Text section:
> On Apr 6, 2020, at 12:19 PM, David Raymond <david.raym...@tomtom.com> wrote:
> 
> Attempting reply as much for my own understanding.
> 
> Are you on Mac? I think this is the pertinent bit for you:
> Changed in version 3.8: On macOS, the spawn start method is now the default. 
> The fork start method should be considered unsafe as it can lead to crashes 
> of the subprocess. See bpo-33725.

Ahhh, yep, that would do it! Using spawn rather than fork completely explains 
all the issues I was suddenly seeing. Didn’t even occur to me that the os I was 
running might make a difference. And yes, forcing it back to using fork does 
indeed “fix” the issue. Of course, as is noted there, the fork start method 
should be considered unsafe, so I guess I get to re-architect everything I do 
using multiprocessing that relies on data-sharing between processes. The Queue 
example was just a minimum working example that illustrated the behavioral 
differences I was seeing :-) Thanks for the pointer!

Material shown:
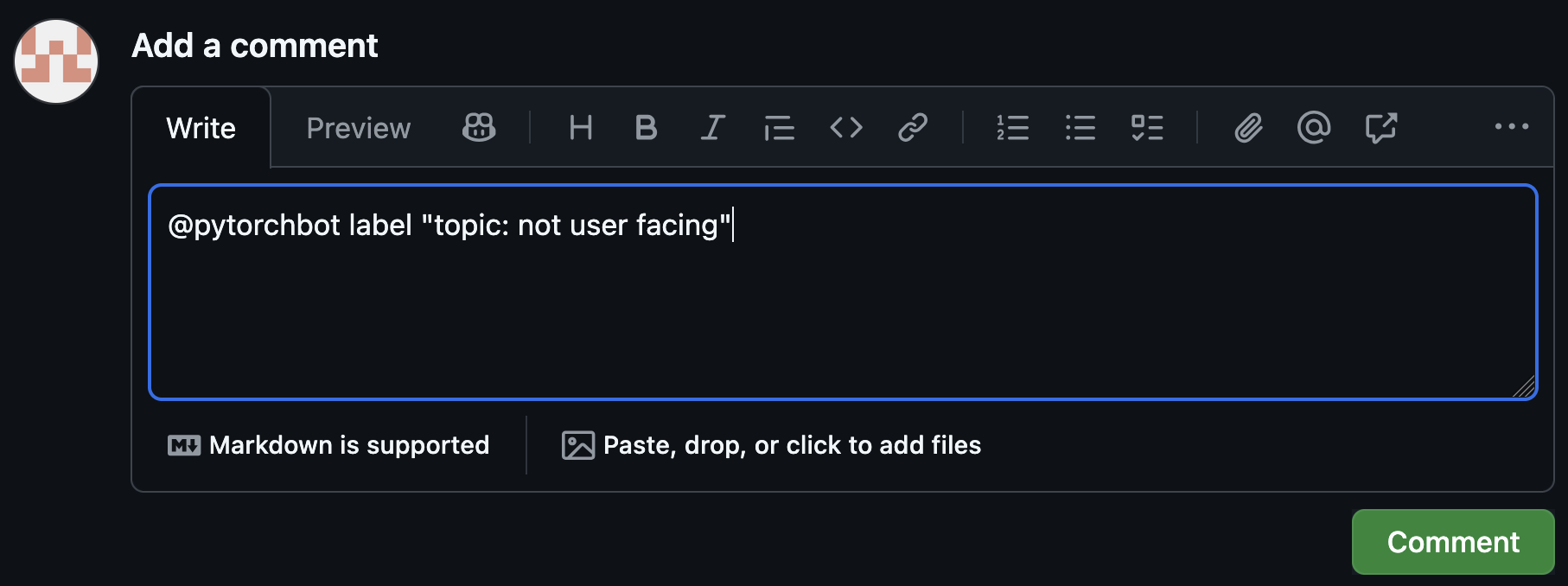Insert a heading with the H icon
This screenshot has height=586, width=1568.
coord(581,128)
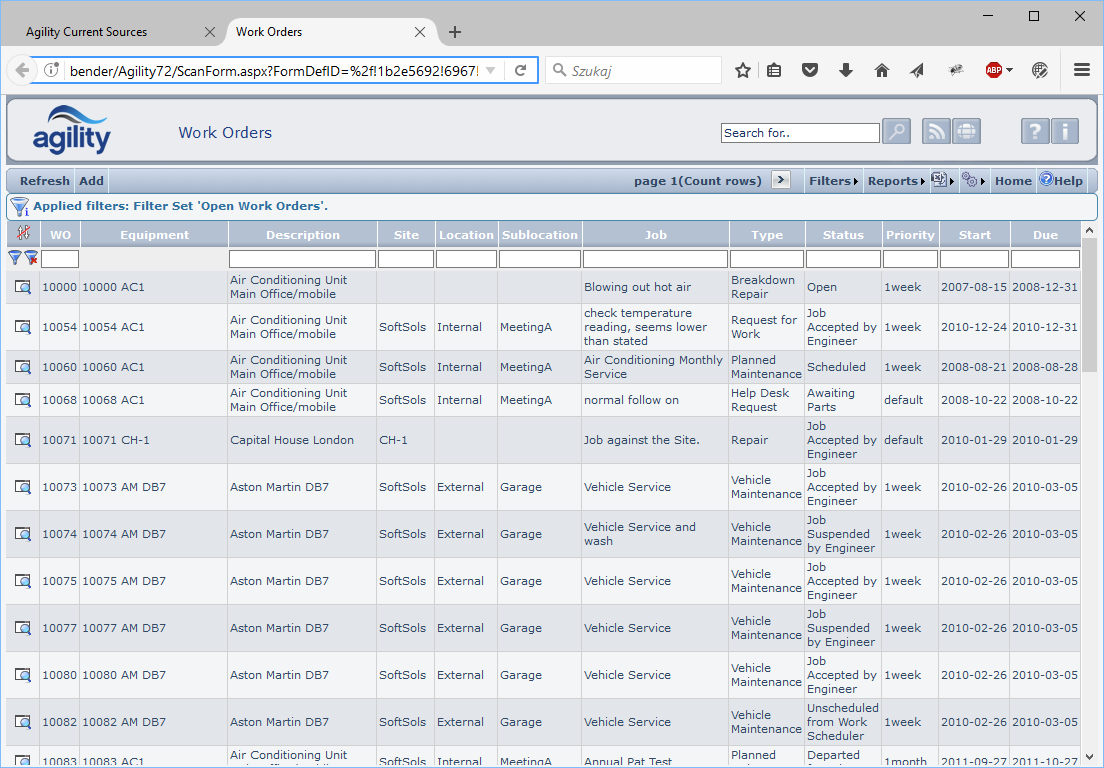Sort by Status column header

[843, 235]
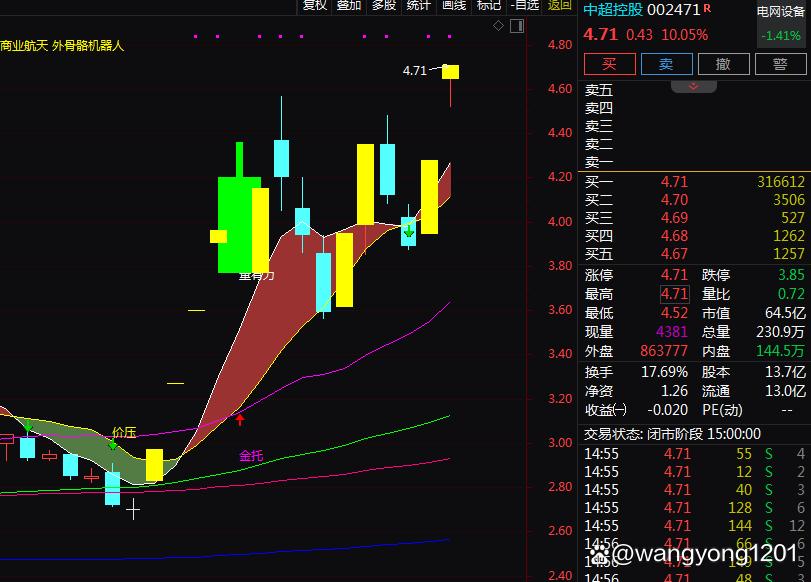Click 统计 (statistics) in the toolbar
Viewport: 811px width, 582px height.
pos(419,6)
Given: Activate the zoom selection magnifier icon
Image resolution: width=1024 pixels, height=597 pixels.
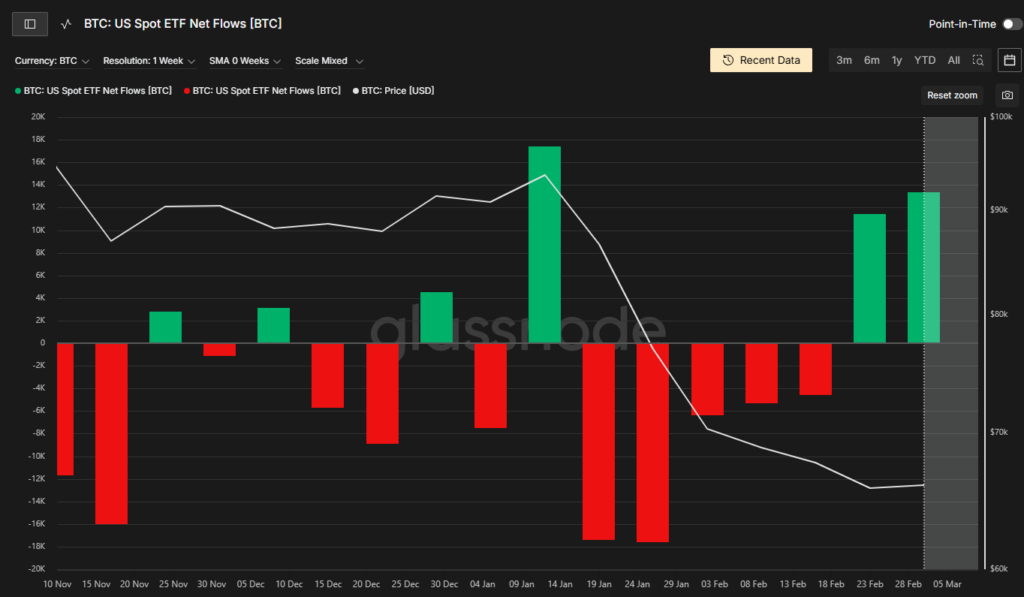Looking at the screenshot, I should (978, 60).
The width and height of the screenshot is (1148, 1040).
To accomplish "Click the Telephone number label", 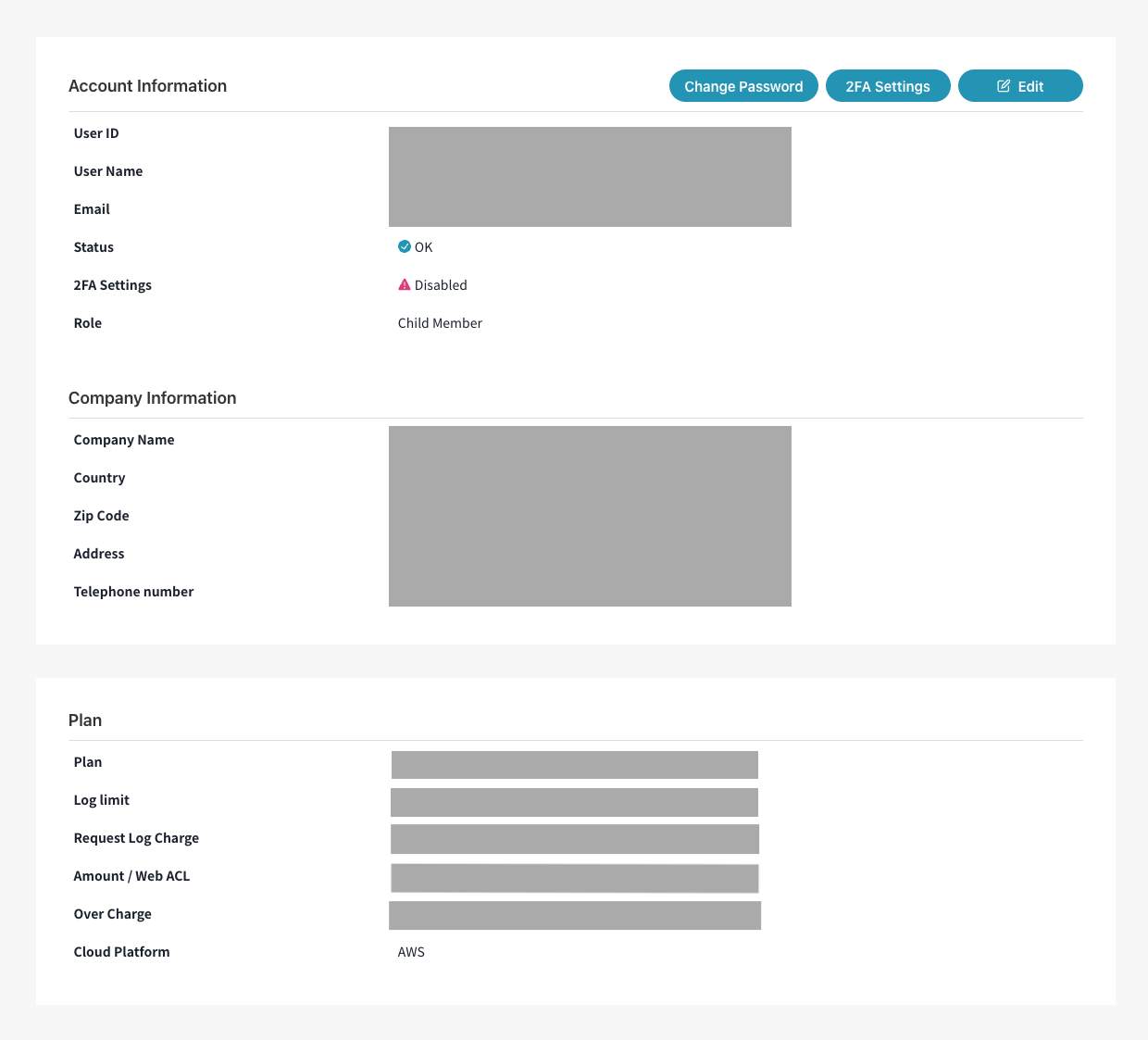I will pos(133,592).
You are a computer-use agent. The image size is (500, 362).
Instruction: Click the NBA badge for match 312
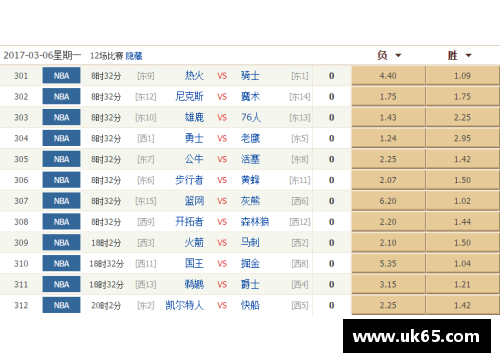pyautogui.click(x=61, y=305)
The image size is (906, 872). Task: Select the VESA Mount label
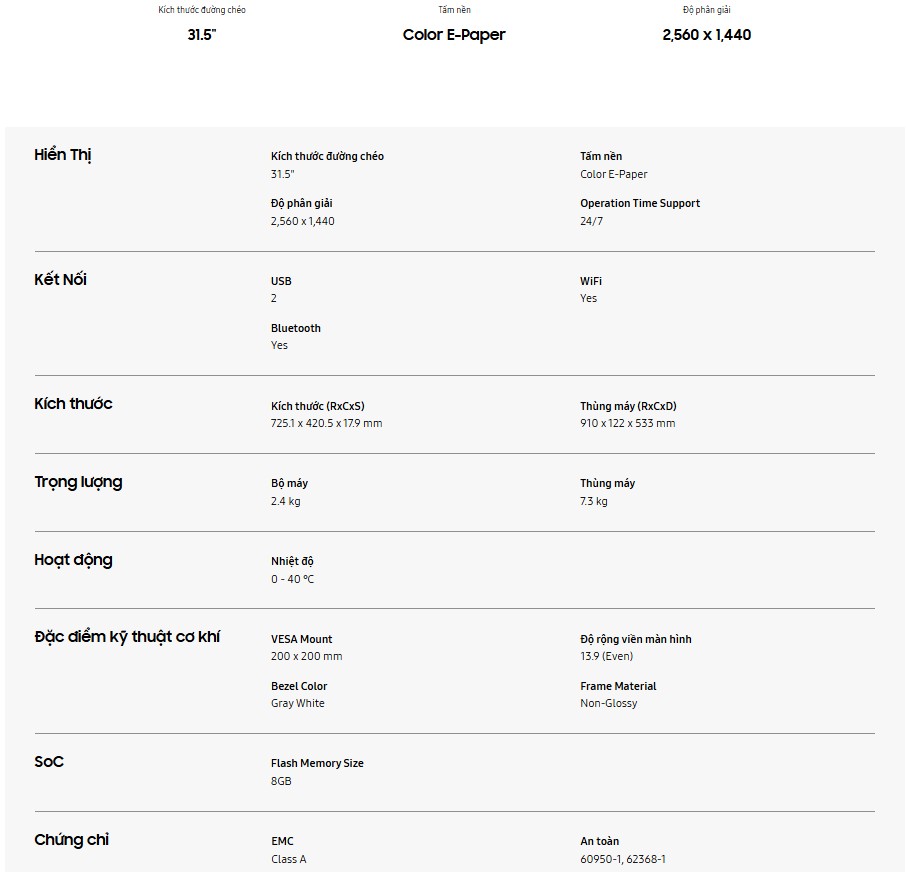tap(301, 639)
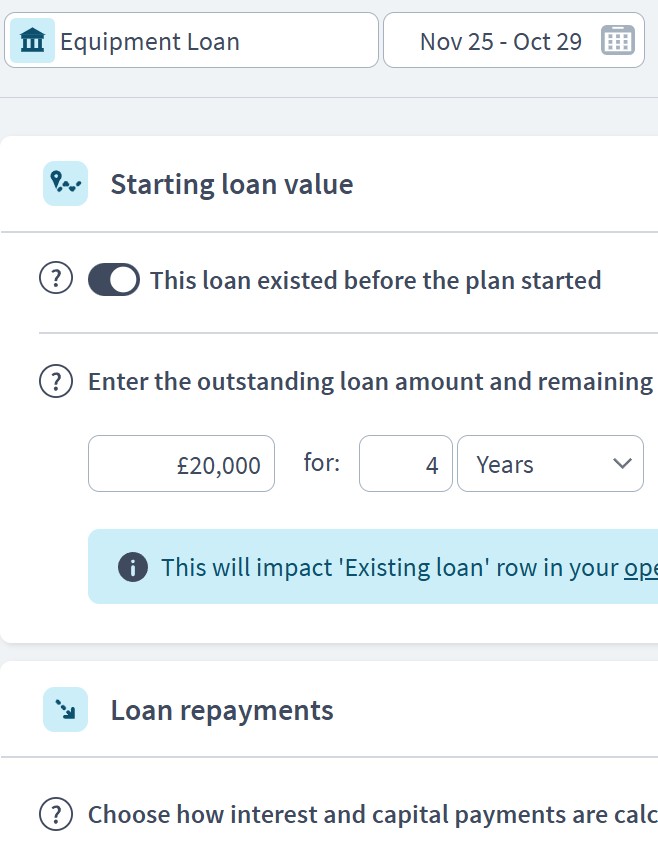This screenshot has width=658, height=843.
Task: Select the Equipment Loan name field
Action: [200, 41]
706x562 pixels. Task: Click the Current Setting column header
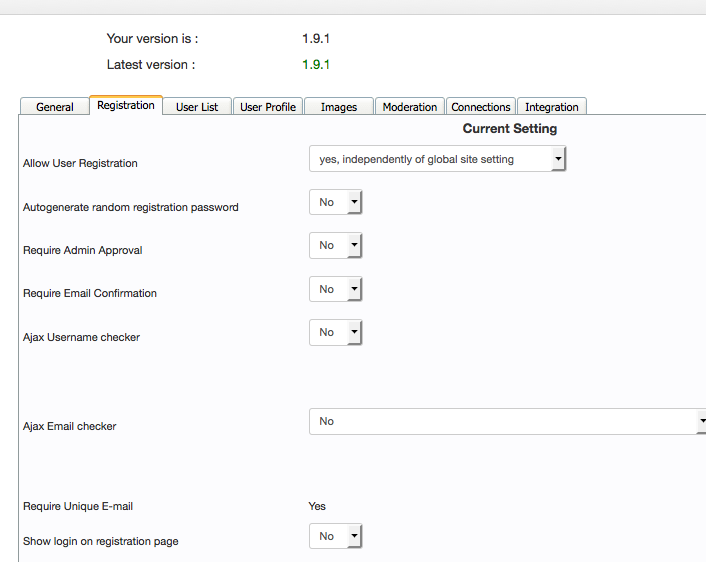510,129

Instructions for the task: In the forum reply above, condense the paragraph beginning "Ahhh, yep, that would do it!" into a short bulleted list that keeps its main facts.

Response to this exercise:
- Using spawn instead of fork explains all the sudden issues.
- The writer hadn't considered that the operating system could matter.
- Forcing the fork start method again does "fix" the issue.
- Because fork is considered unsafe, every multiprocessing design that relies on sharing data between processes will need re-architecting.
- The Queue example was only a minimum working example showing the behavioral differences.